In the West, despite intense hostility between individual nations, the 1920s saw a period of fertile development by Scandinavian, British, French, Italian and German film companies. Yet attempts at creating transnational alliances to compete with the major Hollywood studios proved elusive. Countries took protectionist measures by introducing a variety of different quota systems. Germany led the way when on 1 January 1921 it instituted the policy of restricting imports to 15 per cent of the footage produced in the country during 1919 (the equivalent of 180,000 metres) (Thompson, 1985: 106). Four years later the system was revised, with distributors being granted one import licence for every German feature they had handled in the previous year, thereby restricting foreign films to 50 per cent of the market. During the second half of the 1920s and into the 1930s, other European nations established their own systems, including Italy and Hungary in 1925, Austria in 1926, France in 1928 and Czechoslovakia in 1932 (pp. 211–12). These systems varied in how they tackled imports and were frequently revised.
Quotas aimed to protect indigenous production but in many cases they introduced problems that were to the detriment of the domestic industries. For example, in Britain, the Cinematograph Films Act of 1927 legislated that 7.5 per cent of the film footage circulated by distributors, and 5 per cent of the footage shown by exhibitors, should be of British origination (Glancy, 2000: 59). A British film was defined as a film made by a British studio, with 75 per cent of labour costs going to British citizens or citizens of the Empire, and made by a British company (defined in terms of the majority proportion of the company's directors).

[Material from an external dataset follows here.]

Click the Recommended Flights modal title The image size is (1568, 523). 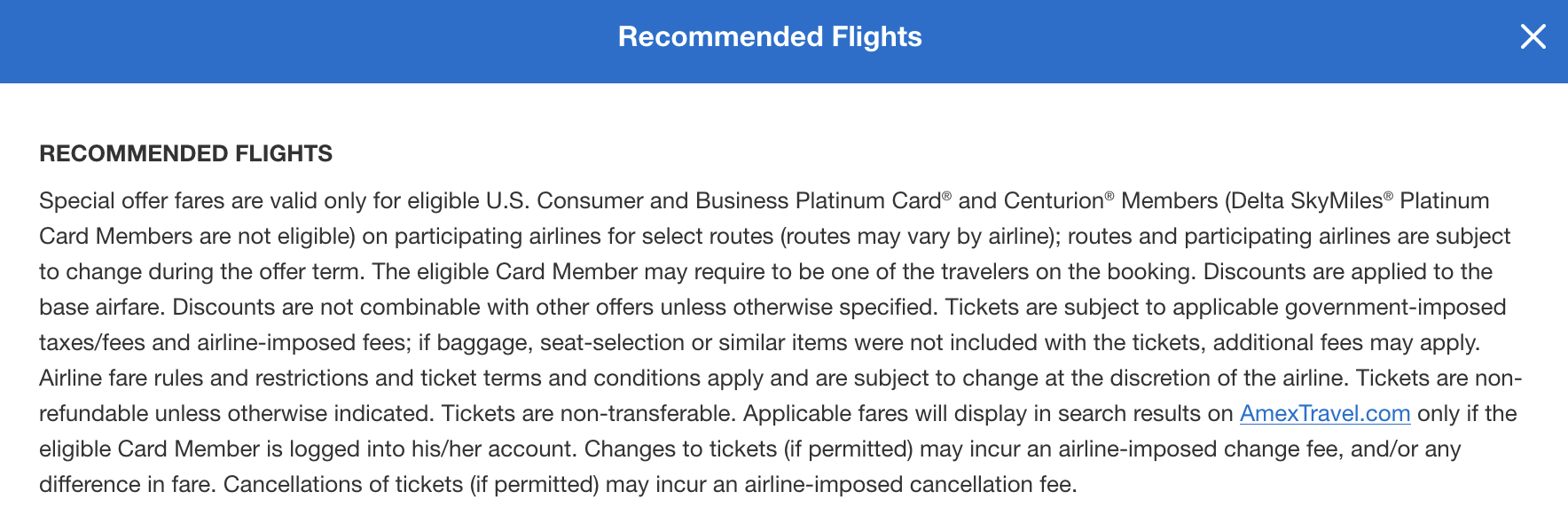(x=770, y=36)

After the introduction of the quota, film production in Britain dramatically increased. However many of the films made were low-budget 'quota quickies', poor-quality films aimed at filling the quota (Low, 1997: 186–97). To solve this problem, the quota system was revised under the Cinematograph Films Act of 1938. While retaining the same definition of a British film, a cost test was introduced, demanding that a film should have incurred labour costs of at least £7,500 to qualify for the quota. Films with labour costs of £22,500 or £37,500 could qualify for double or triple quota credit. Rather than protect the British industry, this system was ripe for exploitation by the UK subsidiaries of the Hollywood studios. These subsidiaries were able to easily satisfy the demands of the quota, for while they were US-owned, appointment of UK citizens as company directors qualified them as British companies, and they could fulfil their annual commitment by producing three to four, double or triple quota titles that complied with the definition of British production. Mark Glancy (2000: 60) suggests this situation was particularly advantageous for the Hollywood studios at this time, as Britain was the most lucrative market in Europe for the American industry, and would become more so as the protectionist measures instituted by other nations reduced earnings from elsewhere in the region.

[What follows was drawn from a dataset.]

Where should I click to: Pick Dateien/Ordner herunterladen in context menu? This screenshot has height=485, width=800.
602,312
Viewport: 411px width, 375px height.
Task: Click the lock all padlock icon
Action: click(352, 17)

Collaborative agreements between private companies in the leading European film industries, and a constant flow of talent (stars, directors, costume and set designers) between Berlin, London, Paris and Rome, testified to practical co-operation between Europeans (Saunders, 1999). Cross-fertilisation occurred to such an extent that film historians have described the 1919–29 period as the 'golden' era of European cinema. In this period, a strong tradition of film art and film culture (Soviet cinema, the avant-garde, surrealism, German expressionism) developed in Europe.
Through a myriad of small companies, the major European territories managed to maintain production throughout the 1920s and 30s. In Germany, Ufa provided the only example of a powerful vertically and horizontally integrated European film conglomerate.2 Elsewhere, small production units lacked the necessary capital to update studios and laboratories. Film personnel were therefore enticed to move to the more active centres (Ufa or Hollywood). At the beginning of the 1930s, Europe's film companies were badly affected by the Wall Street crash of 1929, and the coming of sound brought a further blow to film industries lacking the necessary resources to invest in the new technology. American (Paramount) and German (Tobis) companies established several partnerships with European studios (Berlin, Joinville, Epinay) in order to make multiple-language versions, but the trend did not last. With some countries (France, Germany), however, the decade did represent a golden age for domestic popular cinema (Martin, 1983).
World War II brought mixed consequences for the domestic film industries of Europe. While many individuals went into exile, a new generation of film-makers managed to emerge. In the case of France, occupation saw the country inherit an effective organisational framework for the activities of its film industry with the formation of the Comité d'Organisation des Industries Cinématographiques (COIC).3 German occupation also saw a ban on Hollywood films in the major markets of continental Europe. After the war, the huge stockpile of unreleased American productions entered European cinemas on the tails of the Marshall Plan. As this surge of US imports came at a time of great audience demand, when national cinema infrastructures needed rebuilding, European film professionals mounted concerted protests to protect their domestic industries (Jeancolas, 1992).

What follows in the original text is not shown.